The Bayfront Zoning District is the first few blocks from the bay. The Downtown Core contains many buildings that do not exceed two stories in height. While many of these buildings may not be historic, they help enhance the overall character of the downtown. 

In 1983, the local chapter of the American Institute of Architects and the city of Sarasota brought together a study. This study acknowledged what we all know. There are many aspects of Sarasota which make it attractive.
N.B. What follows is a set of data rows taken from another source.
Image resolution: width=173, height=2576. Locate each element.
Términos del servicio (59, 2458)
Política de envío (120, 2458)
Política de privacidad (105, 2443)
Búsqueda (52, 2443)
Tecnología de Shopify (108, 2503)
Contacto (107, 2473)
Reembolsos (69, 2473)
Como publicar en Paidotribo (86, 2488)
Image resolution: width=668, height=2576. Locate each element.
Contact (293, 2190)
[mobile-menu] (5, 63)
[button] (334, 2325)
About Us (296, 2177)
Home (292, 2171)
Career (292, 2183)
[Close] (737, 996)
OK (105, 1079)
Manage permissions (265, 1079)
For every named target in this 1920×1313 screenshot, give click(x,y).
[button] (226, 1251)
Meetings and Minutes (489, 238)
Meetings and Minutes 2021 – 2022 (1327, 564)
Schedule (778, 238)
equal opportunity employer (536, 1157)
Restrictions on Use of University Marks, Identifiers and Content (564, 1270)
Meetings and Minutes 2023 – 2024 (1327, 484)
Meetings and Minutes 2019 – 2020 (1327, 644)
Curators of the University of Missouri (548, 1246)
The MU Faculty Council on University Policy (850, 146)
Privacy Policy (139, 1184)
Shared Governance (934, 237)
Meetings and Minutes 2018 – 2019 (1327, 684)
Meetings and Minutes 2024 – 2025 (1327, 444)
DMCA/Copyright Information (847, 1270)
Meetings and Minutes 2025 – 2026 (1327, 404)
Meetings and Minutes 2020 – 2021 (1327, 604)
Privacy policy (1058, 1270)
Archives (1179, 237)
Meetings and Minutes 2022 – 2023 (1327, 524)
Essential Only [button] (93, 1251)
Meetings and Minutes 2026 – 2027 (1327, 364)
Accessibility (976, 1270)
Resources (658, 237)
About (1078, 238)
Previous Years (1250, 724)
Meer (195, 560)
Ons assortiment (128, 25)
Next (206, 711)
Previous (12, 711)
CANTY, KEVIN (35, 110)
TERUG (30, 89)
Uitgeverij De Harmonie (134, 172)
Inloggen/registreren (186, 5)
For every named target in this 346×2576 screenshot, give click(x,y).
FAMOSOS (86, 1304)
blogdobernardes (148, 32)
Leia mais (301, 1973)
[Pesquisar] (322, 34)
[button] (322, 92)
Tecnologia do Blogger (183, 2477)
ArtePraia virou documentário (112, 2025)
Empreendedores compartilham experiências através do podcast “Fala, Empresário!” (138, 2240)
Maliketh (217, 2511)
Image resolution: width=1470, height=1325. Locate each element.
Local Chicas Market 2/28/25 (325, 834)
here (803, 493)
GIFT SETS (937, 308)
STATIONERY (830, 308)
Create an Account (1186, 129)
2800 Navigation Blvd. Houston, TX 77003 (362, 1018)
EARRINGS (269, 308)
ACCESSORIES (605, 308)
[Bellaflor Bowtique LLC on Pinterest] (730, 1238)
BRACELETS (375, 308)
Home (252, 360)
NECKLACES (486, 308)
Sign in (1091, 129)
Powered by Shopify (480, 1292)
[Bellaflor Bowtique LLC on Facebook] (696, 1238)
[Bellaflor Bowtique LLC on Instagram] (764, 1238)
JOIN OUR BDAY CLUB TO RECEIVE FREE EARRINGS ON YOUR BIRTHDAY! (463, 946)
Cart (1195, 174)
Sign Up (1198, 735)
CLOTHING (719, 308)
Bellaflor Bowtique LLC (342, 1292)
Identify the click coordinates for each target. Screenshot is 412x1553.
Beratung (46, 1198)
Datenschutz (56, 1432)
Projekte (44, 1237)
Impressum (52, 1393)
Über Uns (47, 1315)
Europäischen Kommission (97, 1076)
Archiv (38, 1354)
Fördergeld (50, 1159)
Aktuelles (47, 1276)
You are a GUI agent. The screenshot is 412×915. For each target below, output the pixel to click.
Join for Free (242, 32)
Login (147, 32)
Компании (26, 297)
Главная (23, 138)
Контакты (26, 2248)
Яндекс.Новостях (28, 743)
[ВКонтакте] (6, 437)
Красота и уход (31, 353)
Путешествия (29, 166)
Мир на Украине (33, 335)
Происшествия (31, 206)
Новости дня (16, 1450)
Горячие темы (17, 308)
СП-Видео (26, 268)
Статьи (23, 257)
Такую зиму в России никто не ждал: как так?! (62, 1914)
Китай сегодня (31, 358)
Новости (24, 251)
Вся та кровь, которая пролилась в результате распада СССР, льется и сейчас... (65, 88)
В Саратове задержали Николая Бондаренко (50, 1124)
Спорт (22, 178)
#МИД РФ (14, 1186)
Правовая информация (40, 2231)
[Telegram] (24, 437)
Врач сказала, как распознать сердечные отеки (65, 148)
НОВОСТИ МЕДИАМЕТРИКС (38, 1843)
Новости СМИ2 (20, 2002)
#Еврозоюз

The point of the study was to improve on a good thing.  One of the action items in this study was to: “Develop main view corridors from the downtown to the Bayfront.” Another goal was to:  “... maintain not only the historically significant structures, but historical character of the downtown.”

Longtime City Planning Board member Bob Lindsay once said: “Most people do not comprehend what the fully built downtown will look like.” 

This statement was made before the current downtown zoning districts were created, but those new districts only tweaked what were previously vested zoning rights. One of the significant changes with the “new” downtown zoning districts was the formation of the Downtown Bayfront Zoning District. This new district allowed new buildings to be constructed to 18 floors. However, the Downtown Core is limited to 10 floors. This is effectively creating a wall between the Downtown Core and the bay. 

Currently, property owners can sell easements for view to adjoining property owners, but this is not enough incentive when they can sell their property to a developer who can redevelop a one- or two-story parcel into a 10-story project. 

Allowing owners of low height developed property in the Downtown Bayfront and Downtown Core Zoning Districts to sell their development rights above their existing height to a developer in the Downtown Core would increase the odds that these older properties, which provide a large amount of character to the downtown, would be preserved. 

For example, if a two-story parcel in the Downtown Core sold its excess development rights, it would forever stay at that scale and allow a developer of another property in the Downtown Core to build to 10 + 8 stories or a total of 18 to provide a better chance of a view corridor to the bay. Without change, the Downtown Core will become a monolithic boring streetscape of 10-story buildings devoid of character or charm. 


— Jim Toale, Sarasota

Jim Toale is a retired real estate attorney and lifelong resident of Sarasota.